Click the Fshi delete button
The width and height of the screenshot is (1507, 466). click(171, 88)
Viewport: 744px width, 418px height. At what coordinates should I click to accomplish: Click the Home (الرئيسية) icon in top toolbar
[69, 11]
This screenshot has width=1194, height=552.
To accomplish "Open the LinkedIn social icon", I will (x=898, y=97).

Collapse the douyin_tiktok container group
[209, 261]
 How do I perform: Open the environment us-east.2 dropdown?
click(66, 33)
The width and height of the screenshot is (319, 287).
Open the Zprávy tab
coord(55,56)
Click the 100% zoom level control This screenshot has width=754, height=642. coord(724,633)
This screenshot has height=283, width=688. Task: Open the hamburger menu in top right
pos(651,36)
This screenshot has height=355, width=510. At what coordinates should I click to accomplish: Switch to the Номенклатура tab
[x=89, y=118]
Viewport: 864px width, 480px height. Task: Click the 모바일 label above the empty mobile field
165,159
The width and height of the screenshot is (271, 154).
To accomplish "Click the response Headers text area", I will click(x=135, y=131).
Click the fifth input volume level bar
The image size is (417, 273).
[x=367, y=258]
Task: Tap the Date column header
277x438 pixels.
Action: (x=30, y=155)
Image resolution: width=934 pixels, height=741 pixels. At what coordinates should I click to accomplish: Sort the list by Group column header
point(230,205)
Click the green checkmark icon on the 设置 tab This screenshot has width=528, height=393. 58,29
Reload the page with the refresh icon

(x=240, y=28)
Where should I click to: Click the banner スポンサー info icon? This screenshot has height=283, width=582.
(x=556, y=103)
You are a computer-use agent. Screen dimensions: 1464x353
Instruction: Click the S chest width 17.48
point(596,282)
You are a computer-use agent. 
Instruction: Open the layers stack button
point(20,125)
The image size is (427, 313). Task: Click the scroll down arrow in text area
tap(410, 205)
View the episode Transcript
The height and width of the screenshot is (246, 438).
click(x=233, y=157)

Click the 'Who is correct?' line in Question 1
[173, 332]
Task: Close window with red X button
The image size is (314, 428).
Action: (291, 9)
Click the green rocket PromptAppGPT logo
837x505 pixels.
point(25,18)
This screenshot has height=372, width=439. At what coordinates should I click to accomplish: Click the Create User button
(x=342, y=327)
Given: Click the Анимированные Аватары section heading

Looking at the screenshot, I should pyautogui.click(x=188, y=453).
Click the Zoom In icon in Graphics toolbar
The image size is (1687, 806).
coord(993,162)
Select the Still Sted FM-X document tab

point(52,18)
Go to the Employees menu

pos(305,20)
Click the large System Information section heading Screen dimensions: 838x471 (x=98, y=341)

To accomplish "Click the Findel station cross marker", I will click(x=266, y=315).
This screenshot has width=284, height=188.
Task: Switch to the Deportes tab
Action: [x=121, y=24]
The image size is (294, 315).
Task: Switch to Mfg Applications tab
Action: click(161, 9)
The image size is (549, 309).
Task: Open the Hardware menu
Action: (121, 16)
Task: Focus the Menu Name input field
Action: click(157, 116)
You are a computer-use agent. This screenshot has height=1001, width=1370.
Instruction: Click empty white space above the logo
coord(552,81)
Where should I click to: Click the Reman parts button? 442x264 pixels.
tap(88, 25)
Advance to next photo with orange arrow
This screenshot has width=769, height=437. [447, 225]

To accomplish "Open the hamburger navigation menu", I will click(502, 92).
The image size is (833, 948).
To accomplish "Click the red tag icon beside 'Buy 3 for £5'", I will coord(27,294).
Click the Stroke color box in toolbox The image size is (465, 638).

^^^^^^^^

- Task brief: Please transcribe the listing in full. Keep each line exact.

- Problem solution:
Click the Fshi delete button
The width and height of the screenshot is (1507, 466). click(171, 88)
Viewport: 744px width, 418px height. At what coordinates should I click to accomplish: Click the Home (الرئيسية) icon in top toolbar
[69, 11]
This screenshot has width=1194, height=552.
To accomplish "Open the LinkedIn social icon", I will (x=898, y=97).

Collapse the douyin_tiktok container group
[209, 261]
 How do I perform: Open the environment us-east.2 dropdown?
click(66, 33)
The width and height of the screenshot is (319, 287).
Open the Zprávy tab
coord(55,56)
Click the 100% zoom level control This screenshot has width=754, height=642. coord(724,633)
This screenshot has height=283, width=688. Task: Open the hamburger menu in top right
pos(651,36)
This screenshot has height=355, width=510. At what coordinates should I click to accomplish: Switch to the Номенклатура tab
[x=89, y=118]
Viewport: 864px width, 480px height. Task: Click the 모바일 label above the empty mobile field
165,159
The width and height of the screenshot is (271, 154).
To accomplish "Click the response Headers text area", I will click(x=135, y=131).
Click the fifth input volume level bar
The image size is (417, 273).
[x=367, y=258]
Task: Tap the Date column header
277x438 pixels.
Action: (x=30, y=155)
Image resolution: width=934 pixels, height=741 pixels. At what coordinates should I click to accomplish: Sort the list by Group column header
point(230,205)
Click the green checkmark icon on the 设置 tab This screenshot has width=528, height=393. 58,29
Reload the page with the refresh icon

(x=240, y=28)
Where should I click to: Click the banner スポンサー info icon? This screenshot has height=283, width=582.
(x=556, y=103)
You are a computer-use agent. Screen dimensions: 1464x353
Instruction: Click the S chest width 17.48
point(596,282)
You are a computer-use agent. 
Instruction: Open the layers stack button
point(20,125)
The image size is (427, 313). Task: Click the scroll down arrow in text area
tap(410, 205)
View the episode Transcript
The height and width of the screenshot is (246, 438).
click(x=233, y=157)

Click the 'Who is correct?' line in Question 1
[173, 332]
Task: Close window with red X button
The image size is (314, 428).
Action: (291, 9)
Click the green rocket PromptAppGPT logo
837x505 pixels.
point(25,18)
This screenshot has height=372, width=439. At what coordinates should I click to accomplish: Click the Create User button
(x=342, y=327)
Given: Click the Анимированные Аватары section heading

Looking at the screenshot, I should pyautogui.click(x=188, y=453).
Click the Zoom In icon in Graphics toolbar
The image size is (1687, 806).
coord(993,162)
Select the Still Sted FM-X document tab

point(52,18)
Go to the Employees menu

pos(305,20)
Click the large System Information section heading Screen dimensions: 838x471 (x=98, y=341)

To accomplish "Click the Findel station cross marker", I will click(x=266, y=315).
This screenshot has width=284, height=188.
Task: Switch to the Deportes tab
Action: [x=121, y=24]
The image size is (294, 315).
Task: Switch to Mfg Applications tab
Action: click(161, 9)
The image size is (549, 309).
Task: Open the Hardware menu
Action: (121, 16)
Task: Focus the Menu Name input field
Action: click(157, 116)
You are a computer-use agent. This screenshot has height=1001, width=1370.
Instruction: Click empty white space above the logo
coord(552,81)
Where should I click to: Click the Reman parts button? 442x264 pixels.
tap(88, 25)
Advance to next photo with orange arrow
This screenshot has width=769, height=437. [447, 225]

To accomplish "Open the hamburger navigation menu", I will click(502, 92).
The image size is (833, 948).
To accomplish "Click the red tag icon beside 'Buy 3 for £5'", I will coord(27,294).
Click the Stroke color box in toolbox The image size is (465, 638).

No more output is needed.